Parties Of The Right Must Point Conservatism In New Direction
This hasn't been a good year for conservatives around the world. For the first time since 1978, left-of-centre parties are in power in Canada, the U.S. and Britain all at the same time. In fact, every major Western industrial country except Germany is now governed by a left-of-centre party -- and the German Christian Democrats don't look long for this world.
It seems strange conservatives should be so sunk in the doldrums electorally, when their ideas are in the ascendant as never before. But then, maybe it isn't so strange. Maybe in fact, the reason conservative parties are out of office is because the big conservative ideas of the 1970s -- balance the budget, cut taxes, introduce more competition into public services -- have become the conventional wisdom of the 1990s, espoused by Chretien Liberals, Clinton Democrats and Blair Labourites alike. It used to be that the only way to get Tory or Republican policies was to vote for Tory or Republican governments; now, if you're mad at the Tories or Republicans, you can safely vote Liberal, Labour or Democrat without fear that your taxes will be hiked up to 90%.

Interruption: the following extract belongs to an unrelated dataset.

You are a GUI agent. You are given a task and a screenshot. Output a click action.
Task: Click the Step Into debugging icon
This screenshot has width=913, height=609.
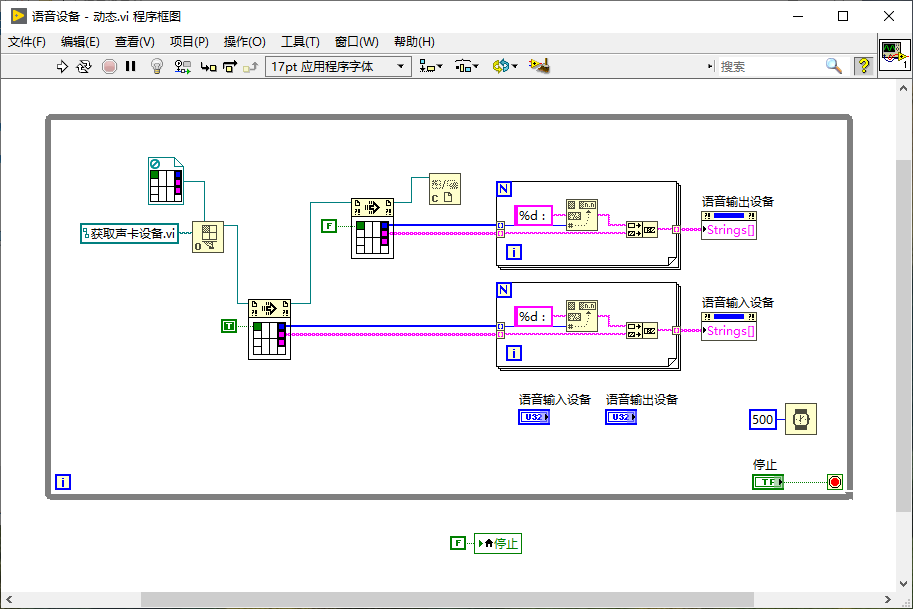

This means, if parties of the right hope to win power back soon, they need to modernize their principles, to give voters fresh reasons to support them by distinguishing themselves from the pseudo-conservatives of the old-line left-wing parties. It's a big job. Next weekend in Washington's cavernous Mayflower Hotel, several hundred conservative intellectuals and politicians from around the world will sit down to have a crack at it.
The conference is the brainchild of John O'Sullivan, probably the only man in the rancorous conservative movement who is liked by everybody, in all factions. O'Sullivan is the editor of National Review, and was before that a longtime aide to Margaret Thatcher. Which is how it came about that Lady Thatcher will co-chair the conference, sharing her gavel with William Buckley, the man who more or less invented modern conservatism. Delegates are expected not only from Britain and the U.S., but from Canada, Australia, New Zealand, France, Germany, Poland and the Czech Republic.
I've had a chance to glance at some of the preliminary materials for the conference, and I think the meeting does indeed point conservatism in a new direction. If the draft program is adopted, the old difference between left and right about economics is about to be joined by a new disagreement about politics.
Once, conservative advocacy of competitive enterprise and balanced budgets was pitted against the left-wing faith in state control and lavish spending. Now that the old left-wing dogmas have been shattered, former left-wingers like Bill Clinton, Tony Blair and Paul Martin claim to endorse free enterprise and fiscal sanity as wholeheartedly as the right ever did. So the new argument pits conservative insistence that political power must be accountable to national electorates against the left-wing fascination for putting power where the people cannot control it -- into the hands of judges, bureaucrats and international bodies like the United Nations and the European Union.
Twenty-five years ago, the right championed democratic capitalism against a left that wanted democratic socialism. Today, the right must still champion democratic capitalism; the difference is it's now the 'democratic' rather than the 'capitalist' half of the formula that is under siege. The threat to democratic accountability varies, of course, from country to country. In Britain, it comes from a European bureaucracy uncontrolled by any elected body. In the U.S.,
the trouble originates in the eagerness of a liberal administration to devolve control over its armed forces and foreign policy to multinational organizations, especially the UN. In Canada, the attack on the ideal of self-government is being launched by our increasingly arrogant and unchecked courts.
At bottom, the debate between right and left remains what it has always been: freedom versus control, the diffusion of power to the people versus the centralization of power in the hands of a self-appointed caste. Socialism may be dead, but the appetites that created it linger on. It is, as it has always been, conservatism's task to resist them.